These global functions will do only some minor work that amounts to getting a pointer to the driver and calling the appropriate method. The Open routine does have to instantiate the object and install it into the dCtlHandle field of the DCE for subsequent retrieval. And the Close routine has to reverse these effects and dispose of the memory allocated by the Open procedure. All in all, however, the code is straightforward and, again, easy to follow.

from DriverWrapper.cp

/********************************Comment***********************
* TSDRVROpen is called by the assembly TSEOpen routine. It in turn
* will simply turn around and call the TDriver::IACOpen method after
* some setup. This routine must instantiate the TDriver object.
* We'll be good heap users and move the object (handle) hi. If we
* get an error, we'll return MemErr, mostly for debugging purposes.
* Declared as extern "C" in DriverWrapper.h
 *******************************End Comment*******************/

OSErr   
TSDRVROpen(ParmBlkPtr oParmBlock,DCtlPtr tsDCEPtr)
{
TDrvrPtr    aDrvrPtr;
OSErr       err;
// Create TDriver object.
aDrvrPtr = new(TDriver);
        
// Make dCtlStorage point to it.
tsDCEPtr->dCtlStorage = (Handle) aDrvrPtr;   
if(tsDCEPtr->dCtlStorage)
    {
    MoveHHi(tsDCEPtr->dCtlStorage);
    HLock(tsDCEPtr->dCtlStorage);
    aDrvrPtr = (TDrvrPtr) tsDCEPtr->dCtlStorage;
    err = aDrvrPtr->iacOpen(oParmBlock); 
                                 // Call the iacOpen() method.
    HUnlock(tsDCEPtr->dCtlStorage);      
    return(err);                        
    }
else
    return MemError();
}

/*********************************Comment***************************
* TSDRVRControl is called by the assembly TSEControl routine. It in
* turn simply turns around and calls the TDriver::IACControl method
* after locking the object. This essentially just locks the handle
* whose master pointer points to the object and then calls the
* appropriate method.
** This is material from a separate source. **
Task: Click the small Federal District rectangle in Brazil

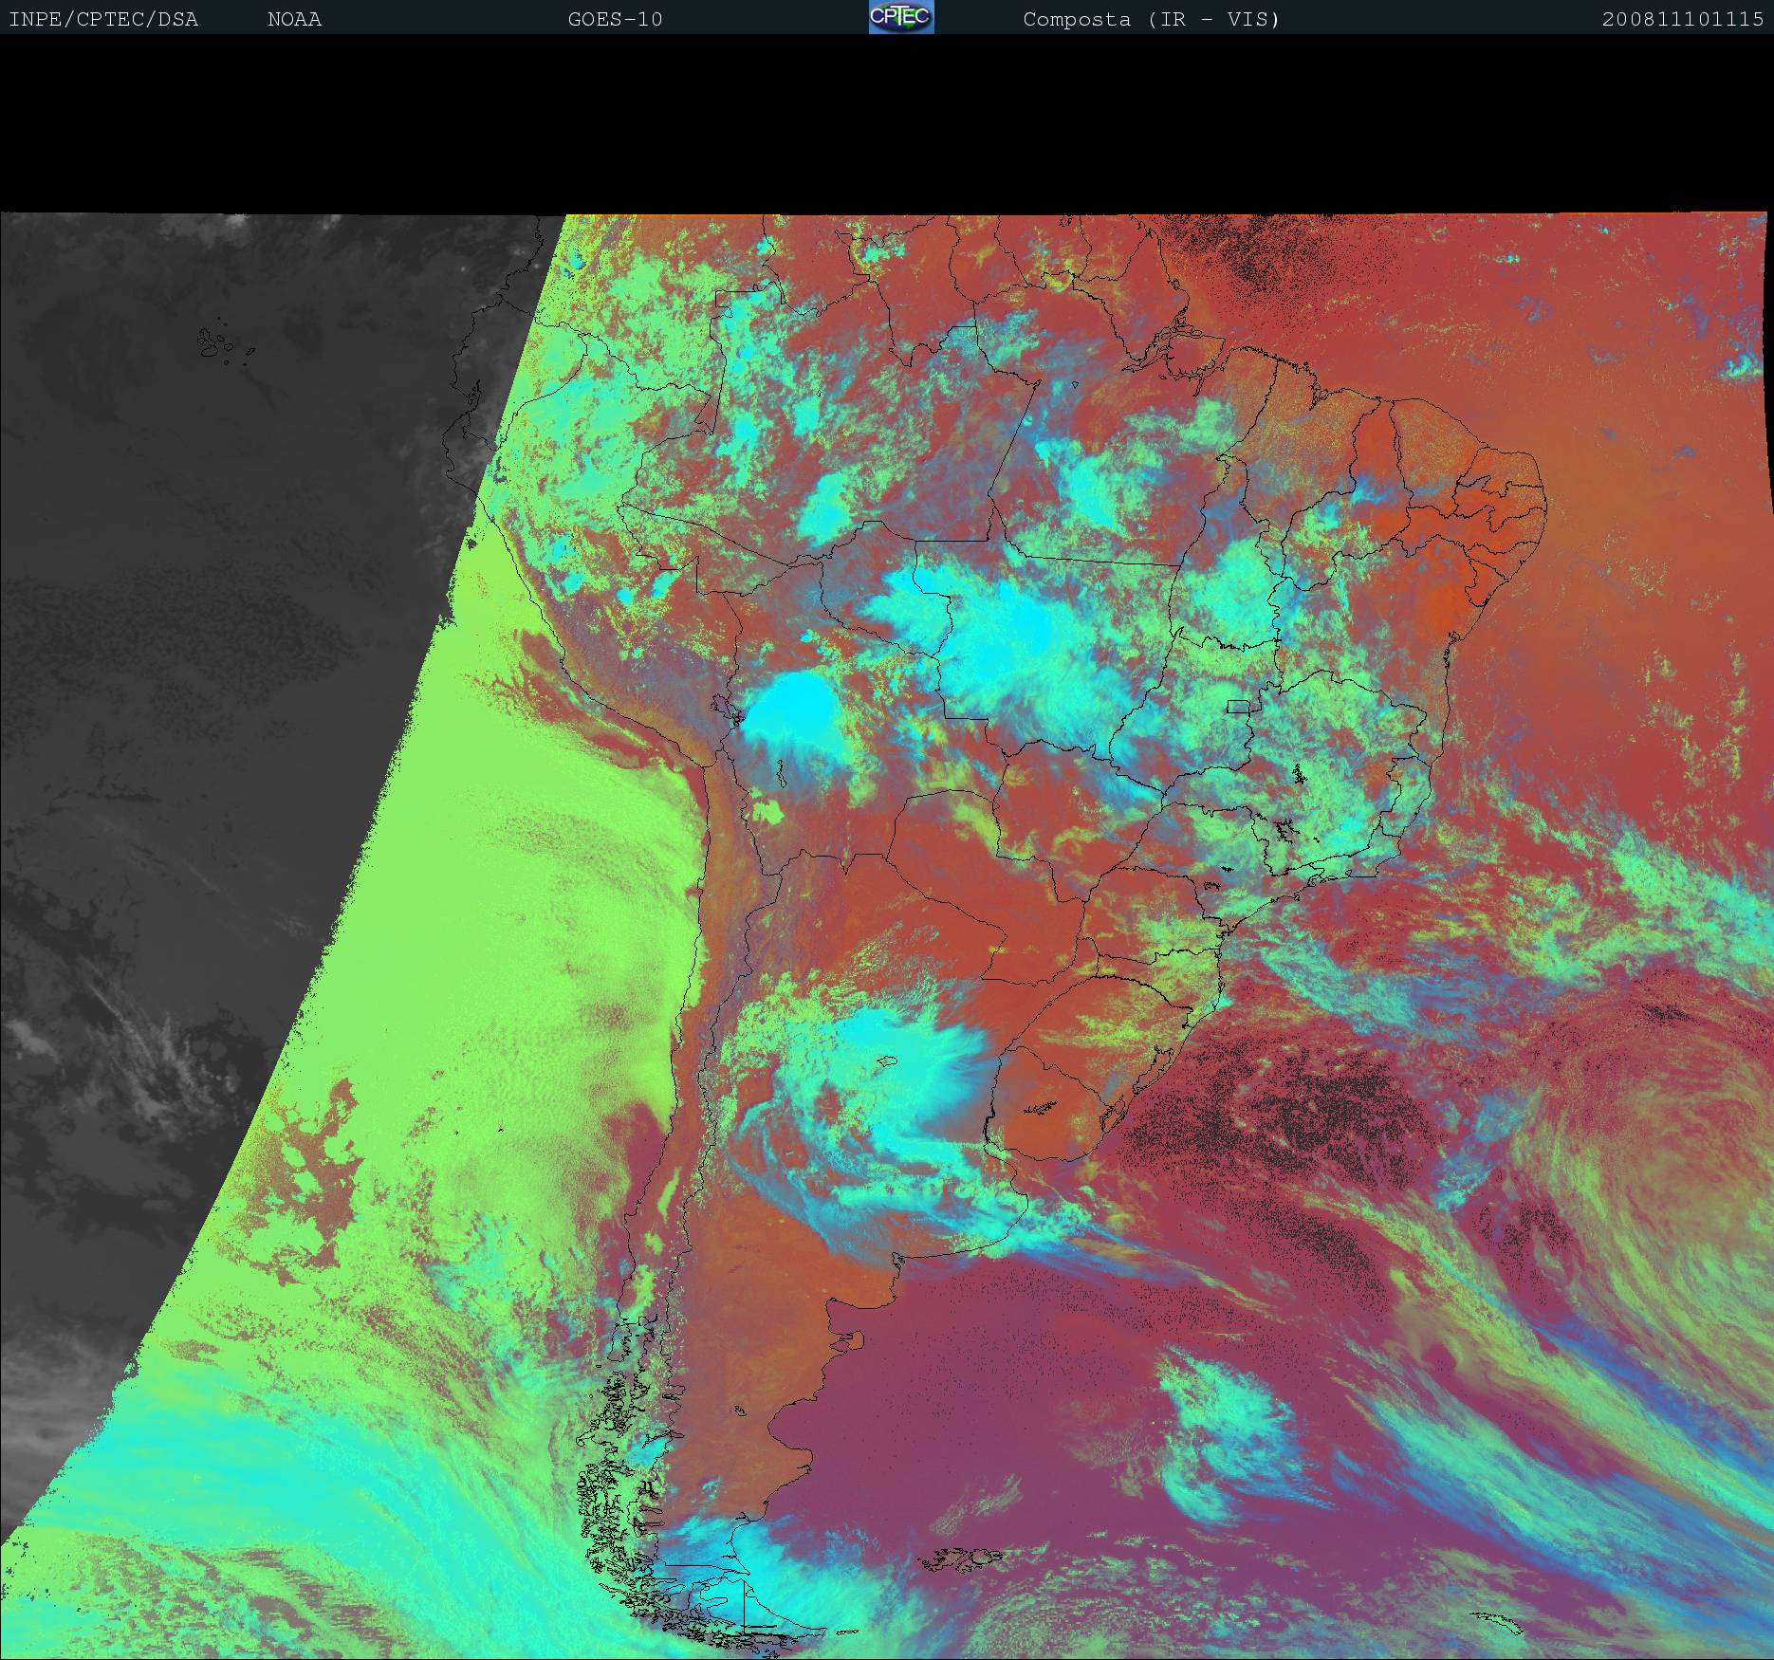Action: click(1238, 706)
When done, TSDRVRControl unlocks the handle.
********************************End Comment***********************/
OSErr       
TSDRVRControl(ParmBlkPtr cntlParmBlock,DCtlPtr tsDCEPtr)
{
TDrvrPtr    aDrvrPtr;
OSErr       err;

HLock(tsDCEPtr->dCtlStorage);         // Lock the storage handle.
aDrvrPtr = (TDrvrPtr) tsDCEPtr->dCtlStorage;
                                         // Object pointer = master
                                         // pointer.
err = aDrvrPtr->iacControl(cntlParmBlock);
                                    // Call the iacControl() method.
HUnlock(tsDCEPtr->dCtlStorage);       // Unlock the handle.
return(err);
}

We now have three "kinds" of source files: (1) the assembly language glue, (2) the global C++ functions declared as extern "C" so the names will be normal (our driver "wrapper" functions), and (3) the C++ object methods. Having an assembly routine call a global C++ function, which calls a C++ method, seems like quite a hassle, but avoiding having to do the whole thing in assembly language is well worth the effort, especially with our friend Mr. Linker to put everything together.
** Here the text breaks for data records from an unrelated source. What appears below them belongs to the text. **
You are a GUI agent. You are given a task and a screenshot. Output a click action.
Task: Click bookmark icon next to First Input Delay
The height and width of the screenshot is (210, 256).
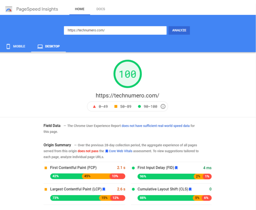(x=176, y=168)
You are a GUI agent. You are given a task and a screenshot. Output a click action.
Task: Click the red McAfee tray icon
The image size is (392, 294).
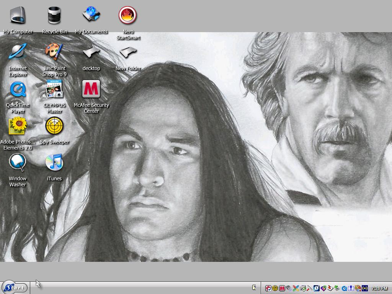[282, 288]
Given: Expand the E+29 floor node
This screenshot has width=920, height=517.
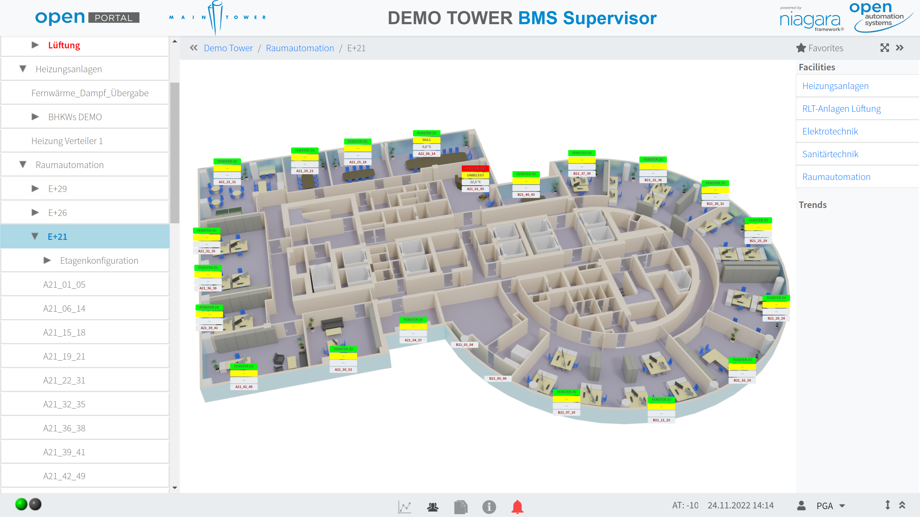Looking at the screenshot, I should (x=35, y=188).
Figure 1Using the Linker to Create the DRVR Resource

CREATING THE DRVR RESOURCE ITSELF

The linker handles the entire task of creating the DRVR resource in the driver resource file. Here, again, there are some caveats about usage. First, you need to make sure that the first elements in a DRVR are the flags and offsets, so the first procedure in the assembly language file just defines these with DC.W instructions. Second, you have to tell the linker where the first procedure is, so you specify the

name with the -m option (in this case -m HeaderDef). Third, you have to give the DRVR resource the name you want the resource to have, so you use the -sn option to define this. Finally, you want to specify the resource attributes at link time, so you specify the DRVR resource as being locked, in the system heap, and preloaded. The link line looks like this:

from iacDriver.make

Link -rt DRVR=75 -m HEADERDEF -sn"Main=.TimDriver" ð
    -c 'TSEN ' -t 'DRVR' ð
    -ra ".TimDriver"=resSysHeap,resLocked,resPreLoad ð
    {CPOBJECTS} ð
    "{Libraries}Interface.o" ð
    -o iacDriver.DRVR

Sometimes the compiler (or CFront) does things behind your back that are completely frustrating, even if you're a careful programmer. The first time I tried to link the driver together, the linker complained that data initialization code had not been called. I knew there was no "data initialization" code being called because I had compiled a stand-alone code resource. I scratched my head because I knew I didn't have any globals anywhere in my code. Then I remembered, "Oh yeah, the compiler puts string constants in the global segment." The MPW manual explains the -b option, and eventually that option worked to solve the problem. I say "eventually" because I ran into another case where the compiler helped me out without my knowing.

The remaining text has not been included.